Apparently secure in the belief that they have succeeded, via a realm of stifling national and international regulatory controls, in cooling the global economic panic, they now intend to cool the world’s climate. Not that climate control (in the global, not the Cadillac dashboard, sense of the term) hasn’t been a conceit of the world’s self-styled elites already, but the G-8 is now forging boldly beyond the smarmy appeals of the glacier groupies into results-oriented global climate planning. The G-8, including the Obama administration, agreed this week to prevent the world’s temperatures from rising more than 2 degrees Celsius (3.6 degrees Fahrenheit). “The agreement by the Group of Eight industrialized nations,” wrote Charles Babington and Nicole Winfield of the Associated Press, “marks a significant step in efforts to limit greenhouse gases blamed for the world’s rising temperature. The G-8 previously had not been able to agree on that temperature limit as a political goal.”
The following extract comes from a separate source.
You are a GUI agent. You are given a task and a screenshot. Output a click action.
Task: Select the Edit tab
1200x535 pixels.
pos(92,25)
Exactly how this is to be achieved is less clear, especially from the vantage point of this writer, who is enjoying what is possibly the coolest northeast July on record (so far). Evidence of global warming has been scant for the last several years, at least in the North American cities where modern global opinion is molded. We scarcely dare suggest that the unprecedented low in solar spot activity this decade might have more to do with the recent cool summers and cold, snowy winters than dirty ol’ humans polluting our fragile air. But whatever the case, the global-warming alarums of the past 15 years or so are starting to resemble more and more the climate hysteria of the teens and twenties of the last century, when the likes of the New York Times were (then as now) foretelling the demise of the polar ice caps.
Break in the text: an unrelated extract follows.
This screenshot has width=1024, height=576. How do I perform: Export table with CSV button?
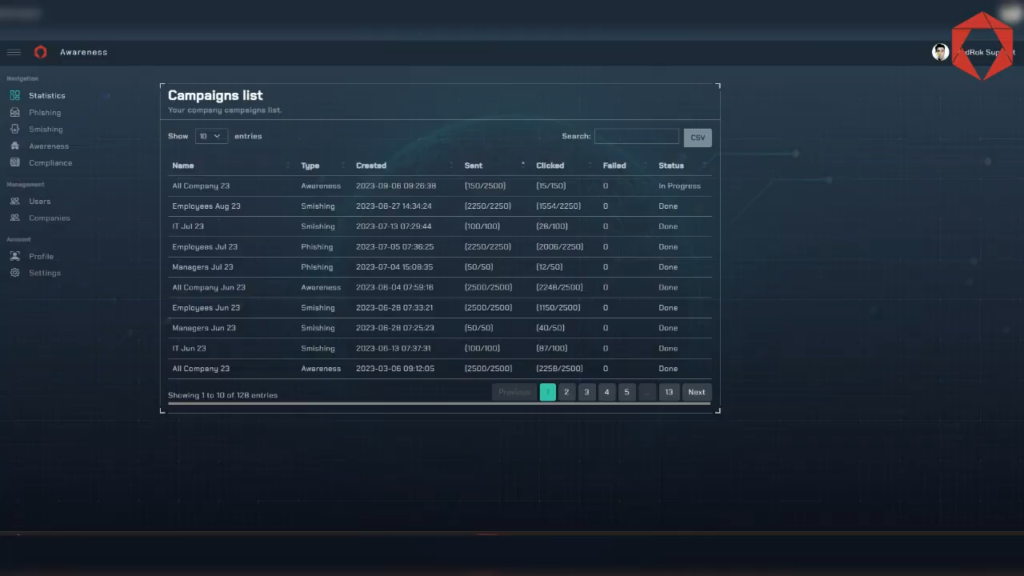coord(697,137)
The G-8 leadership also agreed to curtail greenhouse-gas emissions by 80 percent by the year 2050, when all of today’s crop of globocrats will be safely beyond the reach of mortal accountability for their political deeds. We may safely assume that shutting down 80 percent of the world’s greenhouses is not what these enlightened souls have in mind. Instead, industry and agriculture as a whole (though not politics, which arguably generates more gas than all the factories and livestock in the world put together) are to be rolled back to proto-industrial levels of emissions. The fact that this will lead to proto-industrial levels of productivity and the impoverishment of the modern world is a niggling consequence when weighed against the incalculable benefits of protecting defenseless arctic creatures like the killer whale and the polar bear.

Unfortunately for the G-8 and the polar bear, the rest of the world, more concerned with attaining standards of living comparable with those of the G8, seems unwilling to go along with the global temperature restrictions. India and China in particular are apparently more concerned with the execrable aim of lifting their respective citizens out of poverty; there are, apparently, few G-8-style Big Picture visionaries in Beijing and New Delhi.

Fortunately for those of us who have difficulty grasping the ramifications of long-term global management, the G-8 also remain firmly grounded in the present day, pledging to continue the program of multibillion dollar taxpayer-funded economic stimulus programs that have already yielded such spectacular results. Calling for an “enhanced global framework for financial regulation,” the G-8, in a signed statement, pledged (in effect) to continue to run up transgenerational debts to restore global prosperity and print money to restore confidence in weakened currencies. Overall, the G-8 statement promised to “take, individually and collectively, the necessary steps to return the global economy to a strong, stable and sustainable growth path.”

Given the recent track record of the world’s agenda-setters, the future looks very interesting indeed.